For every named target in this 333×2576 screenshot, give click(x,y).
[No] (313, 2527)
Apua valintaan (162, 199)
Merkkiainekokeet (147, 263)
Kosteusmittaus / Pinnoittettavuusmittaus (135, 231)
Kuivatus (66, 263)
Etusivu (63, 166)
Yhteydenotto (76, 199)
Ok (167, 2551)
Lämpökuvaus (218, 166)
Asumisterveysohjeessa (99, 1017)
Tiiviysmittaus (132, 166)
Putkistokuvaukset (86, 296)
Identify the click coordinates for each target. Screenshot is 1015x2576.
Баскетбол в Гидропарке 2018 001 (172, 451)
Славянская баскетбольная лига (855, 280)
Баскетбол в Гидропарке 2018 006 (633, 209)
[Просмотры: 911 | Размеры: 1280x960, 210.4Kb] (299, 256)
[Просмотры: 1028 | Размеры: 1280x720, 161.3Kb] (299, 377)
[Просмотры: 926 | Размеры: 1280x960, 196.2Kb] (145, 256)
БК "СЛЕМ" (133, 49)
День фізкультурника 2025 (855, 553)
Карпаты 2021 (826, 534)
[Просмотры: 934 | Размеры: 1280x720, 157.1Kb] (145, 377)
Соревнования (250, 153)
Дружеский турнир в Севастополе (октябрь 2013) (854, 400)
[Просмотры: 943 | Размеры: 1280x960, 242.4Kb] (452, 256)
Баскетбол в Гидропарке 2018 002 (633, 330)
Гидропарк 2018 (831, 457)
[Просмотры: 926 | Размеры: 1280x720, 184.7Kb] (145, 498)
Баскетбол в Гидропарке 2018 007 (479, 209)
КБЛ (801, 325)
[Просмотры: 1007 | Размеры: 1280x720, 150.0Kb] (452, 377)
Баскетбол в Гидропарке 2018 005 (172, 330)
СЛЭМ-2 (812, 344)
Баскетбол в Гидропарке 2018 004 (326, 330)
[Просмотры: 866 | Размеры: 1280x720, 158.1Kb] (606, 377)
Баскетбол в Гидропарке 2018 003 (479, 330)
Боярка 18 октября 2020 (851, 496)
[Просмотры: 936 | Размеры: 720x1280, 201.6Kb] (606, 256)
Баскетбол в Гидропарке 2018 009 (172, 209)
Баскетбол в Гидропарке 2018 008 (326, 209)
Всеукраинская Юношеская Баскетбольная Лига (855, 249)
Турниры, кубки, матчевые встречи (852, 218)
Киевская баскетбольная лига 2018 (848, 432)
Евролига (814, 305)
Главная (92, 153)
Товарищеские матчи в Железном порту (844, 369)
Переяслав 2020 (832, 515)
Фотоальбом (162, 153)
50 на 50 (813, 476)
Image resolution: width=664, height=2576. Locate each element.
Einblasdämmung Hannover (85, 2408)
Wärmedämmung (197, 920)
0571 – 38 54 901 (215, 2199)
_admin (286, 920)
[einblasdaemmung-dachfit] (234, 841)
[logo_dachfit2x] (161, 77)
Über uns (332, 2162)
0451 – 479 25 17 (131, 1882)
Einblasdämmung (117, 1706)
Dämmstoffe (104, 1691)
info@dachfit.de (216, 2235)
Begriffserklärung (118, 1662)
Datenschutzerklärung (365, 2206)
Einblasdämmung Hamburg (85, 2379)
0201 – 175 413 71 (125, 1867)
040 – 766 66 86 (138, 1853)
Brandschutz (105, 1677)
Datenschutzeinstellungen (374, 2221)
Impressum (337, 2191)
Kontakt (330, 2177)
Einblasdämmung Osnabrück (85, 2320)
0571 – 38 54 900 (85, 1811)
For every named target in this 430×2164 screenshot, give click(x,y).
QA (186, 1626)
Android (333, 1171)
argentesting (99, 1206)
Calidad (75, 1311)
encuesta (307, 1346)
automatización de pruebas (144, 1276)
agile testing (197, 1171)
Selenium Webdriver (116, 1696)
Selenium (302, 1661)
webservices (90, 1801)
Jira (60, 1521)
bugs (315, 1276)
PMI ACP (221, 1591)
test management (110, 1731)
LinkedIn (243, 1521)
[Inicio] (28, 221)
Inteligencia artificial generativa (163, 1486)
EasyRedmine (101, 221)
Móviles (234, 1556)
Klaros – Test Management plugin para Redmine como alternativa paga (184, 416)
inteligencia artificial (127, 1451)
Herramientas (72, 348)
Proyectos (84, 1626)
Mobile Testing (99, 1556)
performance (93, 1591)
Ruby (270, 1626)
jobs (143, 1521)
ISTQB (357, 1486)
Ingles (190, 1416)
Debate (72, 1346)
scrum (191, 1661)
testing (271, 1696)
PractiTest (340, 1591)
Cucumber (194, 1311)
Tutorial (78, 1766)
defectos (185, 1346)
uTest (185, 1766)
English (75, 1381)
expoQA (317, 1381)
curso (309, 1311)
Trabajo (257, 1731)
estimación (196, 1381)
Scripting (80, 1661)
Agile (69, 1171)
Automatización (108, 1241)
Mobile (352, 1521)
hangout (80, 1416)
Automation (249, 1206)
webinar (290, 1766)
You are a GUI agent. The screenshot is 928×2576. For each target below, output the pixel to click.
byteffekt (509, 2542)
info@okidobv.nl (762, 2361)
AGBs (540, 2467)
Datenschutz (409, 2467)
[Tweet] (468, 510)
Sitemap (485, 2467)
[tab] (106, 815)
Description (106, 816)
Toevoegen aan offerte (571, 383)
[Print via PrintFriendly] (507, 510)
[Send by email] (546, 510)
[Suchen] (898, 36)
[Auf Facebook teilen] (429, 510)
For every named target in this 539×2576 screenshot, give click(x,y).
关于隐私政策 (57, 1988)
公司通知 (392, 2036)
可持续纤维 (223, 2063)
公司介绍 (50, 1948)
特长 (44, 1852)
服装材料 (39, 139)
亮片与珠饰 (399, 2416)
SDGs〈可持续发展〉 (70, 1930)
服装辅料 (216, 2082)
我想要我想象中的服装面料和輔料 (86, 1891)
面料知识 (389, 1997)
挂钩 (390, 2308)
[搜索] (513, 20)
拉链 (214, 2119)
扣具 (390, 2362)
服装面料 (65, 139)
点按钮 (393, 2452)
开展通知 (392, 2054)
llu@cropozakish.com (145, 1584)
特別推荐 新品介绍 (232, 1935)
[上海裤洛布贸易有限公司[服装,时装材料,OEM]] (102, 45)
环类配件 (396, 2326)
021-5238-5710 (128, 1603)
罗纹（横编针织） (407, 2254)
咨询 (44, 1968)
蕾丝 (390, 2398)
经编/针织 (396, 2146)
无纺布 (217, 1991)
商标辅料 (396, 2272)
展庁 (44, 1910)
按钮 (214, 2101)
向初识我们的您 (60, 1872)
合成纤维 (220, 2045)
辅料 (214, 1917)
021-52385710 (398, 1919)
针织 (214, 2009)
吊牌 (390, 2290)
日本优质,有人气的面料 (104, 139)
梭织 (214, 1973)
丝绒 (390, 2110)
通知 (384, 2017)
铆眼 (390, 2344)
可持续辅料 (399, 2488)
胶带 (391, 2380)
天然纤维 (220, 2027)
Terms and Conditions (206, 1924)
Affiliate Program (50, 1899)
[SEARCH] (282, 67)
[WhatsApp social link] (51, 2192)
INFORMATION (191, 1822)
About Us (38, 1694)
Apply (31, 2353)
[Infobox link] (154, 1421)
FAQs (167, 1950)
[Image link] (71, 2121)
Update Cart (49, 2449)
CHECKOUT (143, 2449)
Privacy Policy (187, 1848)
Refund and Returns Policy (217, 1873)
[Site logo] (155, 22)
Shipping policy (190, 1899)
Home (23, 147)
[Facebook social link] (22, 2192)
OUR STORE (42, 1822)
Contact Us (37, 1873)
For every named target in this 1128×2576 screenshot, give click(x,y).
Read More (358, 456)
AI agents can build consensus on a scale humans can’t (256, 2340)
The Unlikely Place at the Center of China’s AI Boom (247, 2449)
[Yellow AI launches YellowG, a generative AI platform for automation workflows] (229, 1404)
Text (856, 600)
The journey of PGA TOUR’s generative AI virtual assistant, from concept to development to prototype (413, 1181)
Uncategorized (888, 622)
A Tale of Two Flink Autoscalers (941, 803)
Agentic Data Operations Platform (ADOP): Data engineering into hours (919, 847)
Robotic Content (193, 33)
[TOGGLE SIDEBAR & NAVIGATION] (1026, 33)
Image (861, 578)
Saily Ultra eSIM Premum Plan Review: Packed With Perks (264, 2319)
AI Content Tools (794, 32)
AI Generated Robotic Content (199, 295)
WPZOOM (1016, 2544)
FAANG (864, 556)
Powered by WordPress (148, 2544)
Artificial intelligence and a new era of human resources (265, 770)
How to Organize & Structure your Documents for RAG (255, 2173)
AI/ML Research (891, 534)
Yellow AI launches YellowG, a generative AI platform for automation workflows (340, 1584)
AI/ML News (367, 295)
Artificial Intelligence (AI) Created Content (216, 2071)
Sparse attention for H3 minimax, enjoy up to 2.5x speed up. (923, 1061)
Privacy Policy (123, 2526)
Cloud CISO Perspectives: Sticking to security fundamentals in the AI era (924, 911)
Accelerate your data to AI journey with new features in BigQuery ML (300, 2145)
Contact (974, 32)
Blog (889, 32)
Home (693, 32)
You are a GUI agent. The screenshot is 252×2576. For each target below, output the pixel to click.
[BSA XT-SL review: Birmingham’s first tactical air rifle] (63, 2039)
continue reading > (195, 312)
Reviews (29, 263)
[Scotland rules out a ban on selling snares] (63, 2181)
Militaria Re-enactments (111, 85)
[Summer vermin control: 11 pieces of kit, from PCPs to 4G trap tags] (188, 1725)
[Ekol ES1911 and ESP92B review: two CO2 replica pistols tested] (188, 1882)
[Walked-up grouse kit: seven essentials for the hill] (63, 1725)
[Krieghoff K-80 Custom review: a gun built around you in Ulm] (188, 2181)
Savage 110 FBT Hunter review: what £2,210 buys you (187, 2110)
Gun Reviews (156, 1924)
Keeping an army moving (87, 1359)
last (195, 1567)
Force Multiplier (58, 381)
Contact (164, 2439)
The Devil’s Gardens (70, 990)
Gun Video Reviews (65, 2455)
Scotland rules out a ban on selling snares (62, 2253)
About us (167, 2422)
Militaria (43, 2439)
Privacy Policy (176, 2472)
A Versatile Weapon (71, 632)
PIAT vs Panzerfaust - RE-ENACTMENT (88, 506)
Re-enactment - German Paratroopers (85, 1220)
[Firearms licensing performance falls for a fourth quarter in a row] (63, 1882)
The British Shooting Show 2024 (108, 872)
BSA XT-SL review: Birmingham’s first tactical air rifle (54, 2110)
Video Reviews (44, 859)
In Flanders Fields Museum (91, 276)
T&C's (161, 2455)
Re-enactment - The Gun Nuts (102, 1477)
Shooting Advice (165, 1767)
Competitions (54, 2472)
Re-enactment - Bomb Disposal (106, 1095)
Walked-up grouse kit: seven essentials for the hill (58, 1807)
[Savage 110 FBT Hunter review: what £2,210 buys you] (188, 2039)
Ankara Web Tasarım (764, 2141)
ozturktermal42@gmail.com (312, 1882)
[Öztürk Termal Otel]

Your objective: Return a word-for-word copy of the lines from the beginning of the listing to the line holding "Identify the click", both kept.

Written response:
For every named target in this 333×2576 screenshot, give click(x,y).
[No] (313, 2527)
Apua valintaan (162, 199)
Merkkiainekokeet (147, 263)
Kosteusmittaus / Pinnoittettavuusmittaus (135, 231)
Kuivatus (66, 263)
Etusivu (63, 166)
Yhteydenotto (76, 199)
Ok (167, 2551)
Lämpökuvaus (218, 166)
Asumisterveysohjeessa (99, 1017)
Tiiviysmittaus (132, 166)
Putkistokuvaukset (86, 296)
Identify the click coordinates for each target. Screenshot is 1015x2576.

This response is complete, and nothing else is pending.